Task description
In the records below, find the line containing "Where should I" and repeat it and every line after it exactly, without pictures.

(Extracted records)
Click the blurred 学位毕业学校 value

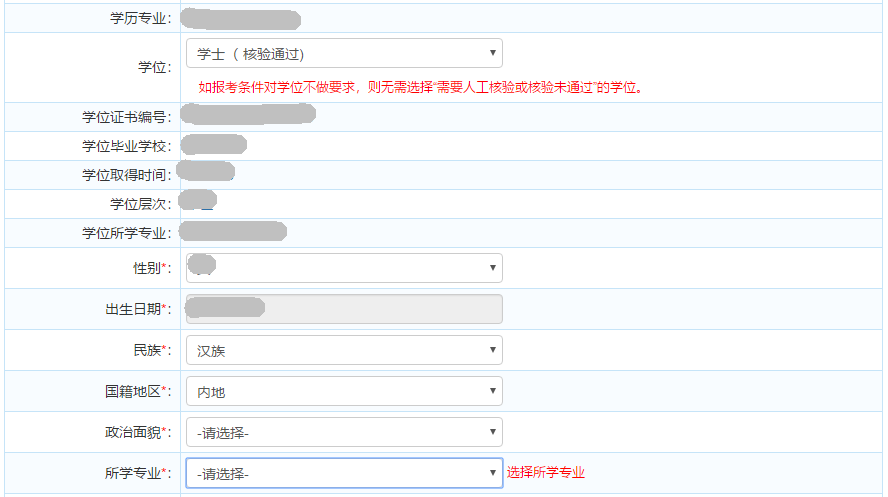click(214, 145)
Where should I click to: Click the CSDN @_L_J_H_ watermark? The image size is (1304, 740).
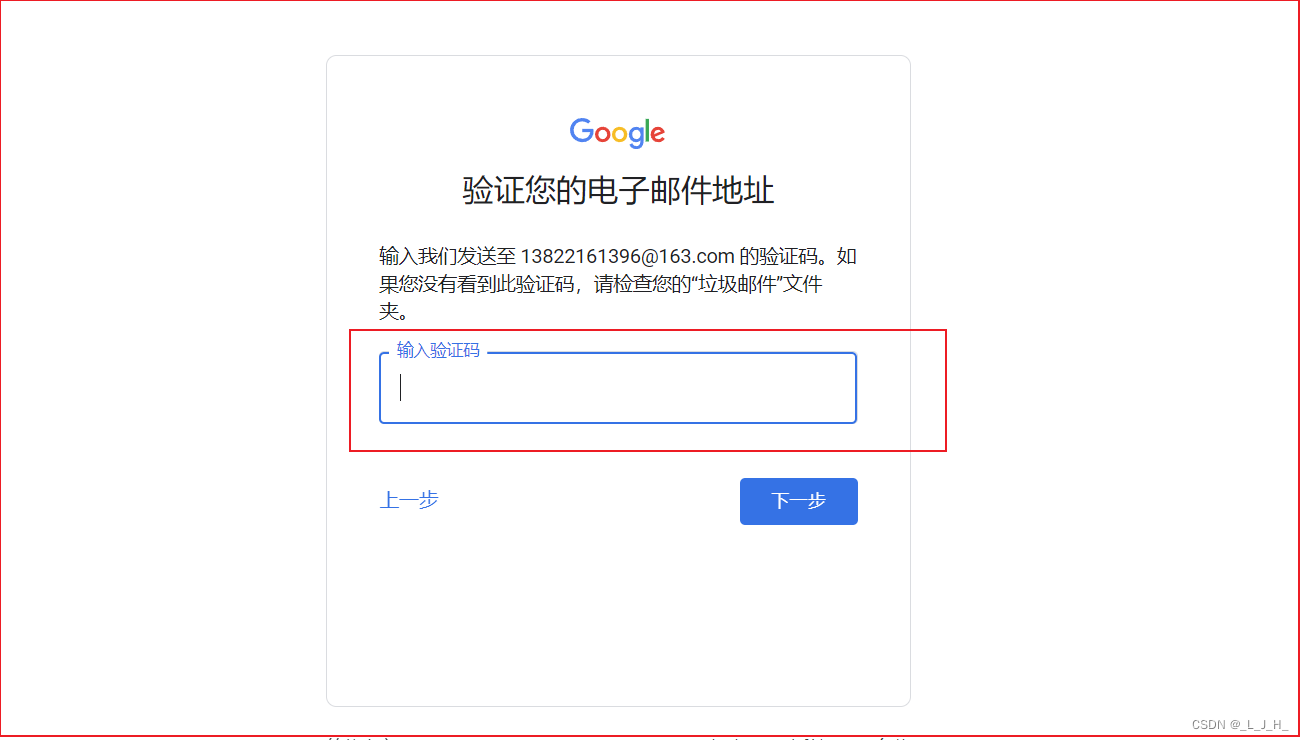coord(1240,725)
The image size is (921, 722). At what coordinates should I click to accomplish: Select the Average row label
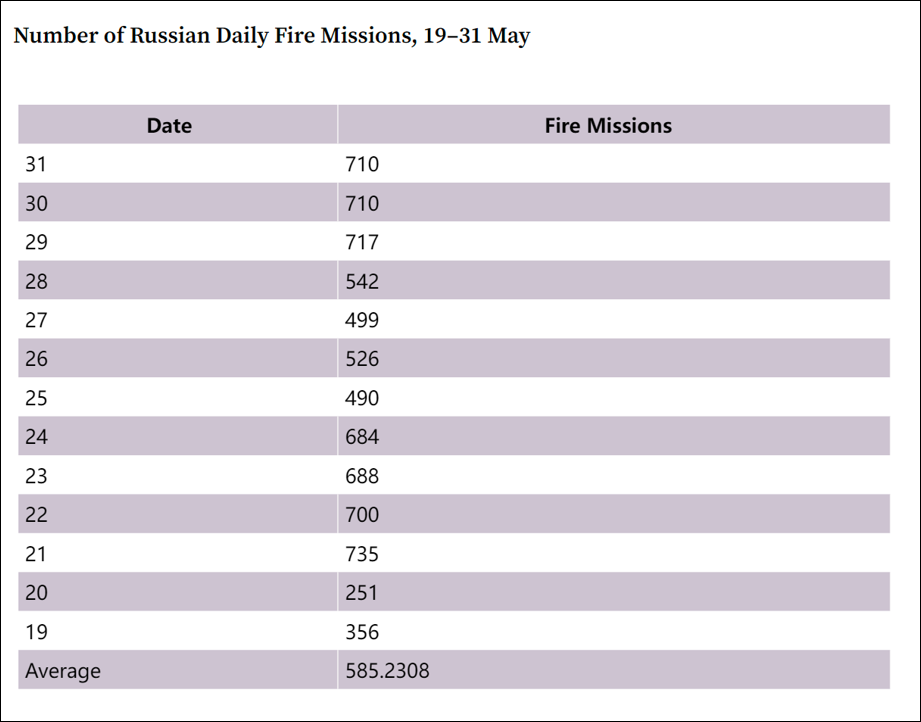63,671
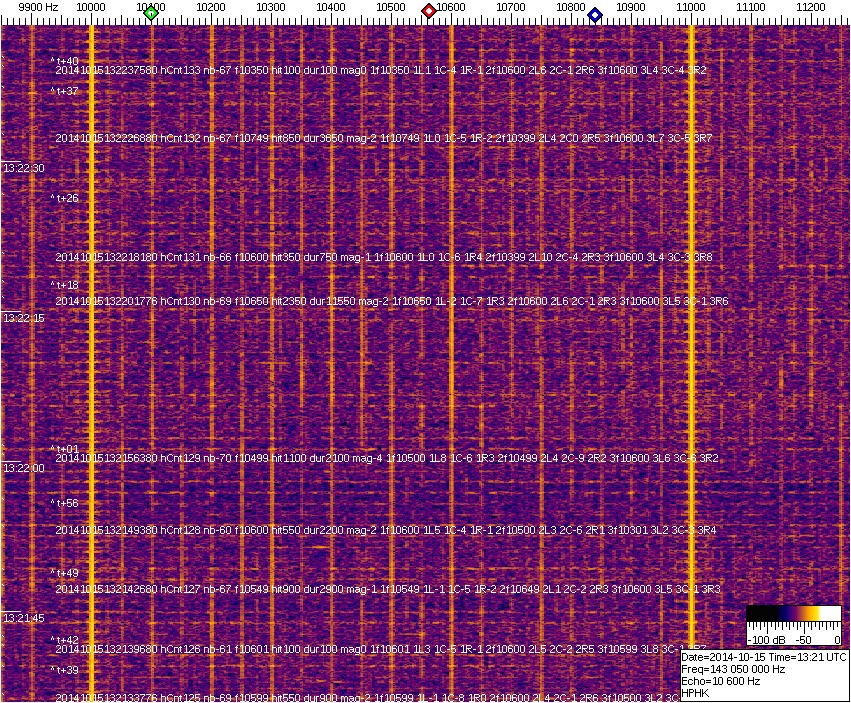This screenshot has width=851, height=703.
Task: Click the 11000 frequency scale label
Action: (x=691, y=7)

Response for this exercise
Where should I click to: Click the CSDN @_L_J_H_ watermark? The image size is (1304, 740).
coord(1240,725)
The image size is (921, 722). At what coordinates should I click to accomplish: Select the Average row label
63,671
This screenshot has width=851, height=703.
Task: Click the 11000 frequency scale label
Action: (x=691, y=7)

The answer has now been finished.